Adaptive bit assigner 140 determines the number of quantizing bits to assign to each of residual signals based on an energy value of the dequantized value calculated in respective one of ADPCM quantizers 130 a to 130 d.

Multiplexer 150 multiplexes codewords output from ADPCM quantizers 130 a to 130 d to produce a bit stream that is a multiplexed signal.

FIG. 3 is a block diagram illustrating a primary configuration of the speech coding apparatus according to the first embodiment of the present invention. While FIG. 3 illustrates a configuration of ADPCM quantizer 130 a and adaptive bit assigner 140, the other ADPCM quantizers, 130 b to 130 d, have the same configuration as that of the quantizer 130 a , and are connected to adaptive bit assigner 140.

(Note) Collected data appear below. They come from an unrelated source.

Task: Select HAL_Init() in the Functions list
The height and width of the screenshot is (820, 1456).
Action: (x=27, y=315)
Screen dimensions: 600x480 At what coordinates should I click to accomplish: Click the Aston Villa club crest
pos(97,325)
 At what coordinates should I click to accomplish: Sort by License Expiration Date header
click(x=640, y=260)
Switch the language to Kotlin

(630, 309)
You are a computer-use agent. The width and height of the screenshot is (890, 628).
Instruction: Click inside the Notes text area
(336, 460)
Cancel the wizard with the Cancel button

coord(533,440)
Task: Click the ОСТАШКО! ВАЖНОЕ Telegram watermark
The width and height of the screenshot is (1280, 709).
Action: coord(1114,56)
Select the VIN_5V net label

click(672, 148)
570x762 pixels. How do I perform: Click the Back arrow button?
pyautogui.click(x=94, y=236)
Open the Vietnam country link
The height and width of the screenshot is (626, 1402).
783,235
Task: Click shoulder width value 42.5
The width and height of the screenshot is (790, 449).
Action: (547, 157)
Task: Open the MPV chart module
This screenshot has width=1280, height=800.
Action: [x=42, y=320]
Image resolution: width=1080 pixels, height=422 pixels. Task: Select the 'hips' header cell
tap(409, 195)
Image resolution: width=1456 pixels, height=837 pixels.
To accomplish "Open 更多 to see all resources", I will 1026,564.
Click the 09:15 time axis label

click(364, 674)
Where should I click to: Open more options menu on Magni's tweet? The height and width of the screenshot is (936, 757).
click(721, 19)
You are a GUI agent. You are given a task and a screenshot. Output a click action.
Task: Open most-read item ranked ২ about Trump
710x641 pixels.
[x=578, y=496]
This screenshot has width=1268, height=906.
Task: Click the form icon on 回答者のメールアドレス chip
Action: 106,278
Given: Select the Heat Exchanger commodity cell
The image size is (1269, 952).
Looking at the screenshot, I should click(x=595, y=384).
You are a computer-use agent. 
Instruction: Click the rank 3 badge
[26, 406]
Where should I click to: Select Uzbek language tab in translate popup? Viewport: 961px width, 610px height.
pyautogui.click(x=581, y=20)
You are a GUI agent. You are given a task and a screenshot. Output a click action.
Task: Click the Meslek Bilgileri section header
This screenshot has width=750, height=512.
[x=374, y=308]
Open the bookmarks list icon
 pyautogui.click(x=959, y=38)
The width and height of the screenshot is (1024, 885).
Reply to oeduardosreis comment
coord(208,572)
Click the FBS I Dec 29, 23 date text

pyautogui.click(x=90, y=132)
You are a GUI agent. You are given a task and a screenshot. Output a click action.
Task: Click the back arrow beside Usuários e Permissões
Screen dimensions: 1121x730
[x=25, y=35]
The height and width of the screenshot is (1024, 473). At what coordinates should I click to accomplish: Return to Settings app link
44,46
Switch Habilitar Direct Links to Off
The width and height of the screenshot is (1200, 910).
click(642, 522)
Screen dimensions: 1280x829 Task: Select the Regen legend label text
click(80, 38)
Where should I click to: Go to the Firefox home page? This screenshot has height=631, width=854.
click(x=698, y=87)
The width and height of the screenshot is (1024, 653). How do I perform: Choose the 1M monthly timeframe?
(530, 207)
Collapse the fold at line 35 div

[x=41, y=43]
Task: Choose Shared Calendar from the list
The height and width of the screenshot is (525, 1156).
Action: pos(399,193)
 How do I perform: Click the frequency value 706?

In FIG. 3, adder 131 calculates a difference between the sub-band signal input to respective one of ADPCM quantizers 130 a to 130 d and a prediction value to generate a residual signal. Quantizing section 132 quantizes the generated residual signal using the scale factor, and outputs a codeword with the number of quantizing bits determined in adaptive bit assigner 140. Core bit extracting section 133 deletes least significant bits (hereinafter, referred to as “LSB”) from the codeword output from quantizing section 132 to extract core bits. Scale factor adapting section 134 calculates a scale factor from the extracted core bits. Dequantizing section 135 dequantizes the extracted core bits, and outputs a dequantized value to predicting section 136, adder 137, and adaptive bit assigner 140. Predicting section 136 performs zero prediction and pole prediction using the dequantized value and an output of the predicting section 136, and calculates a prediction value of a next frame of the sub-band signal. Adder 137 calculates the sum of the dequantized value and the prediction value calculated in predicting section 136.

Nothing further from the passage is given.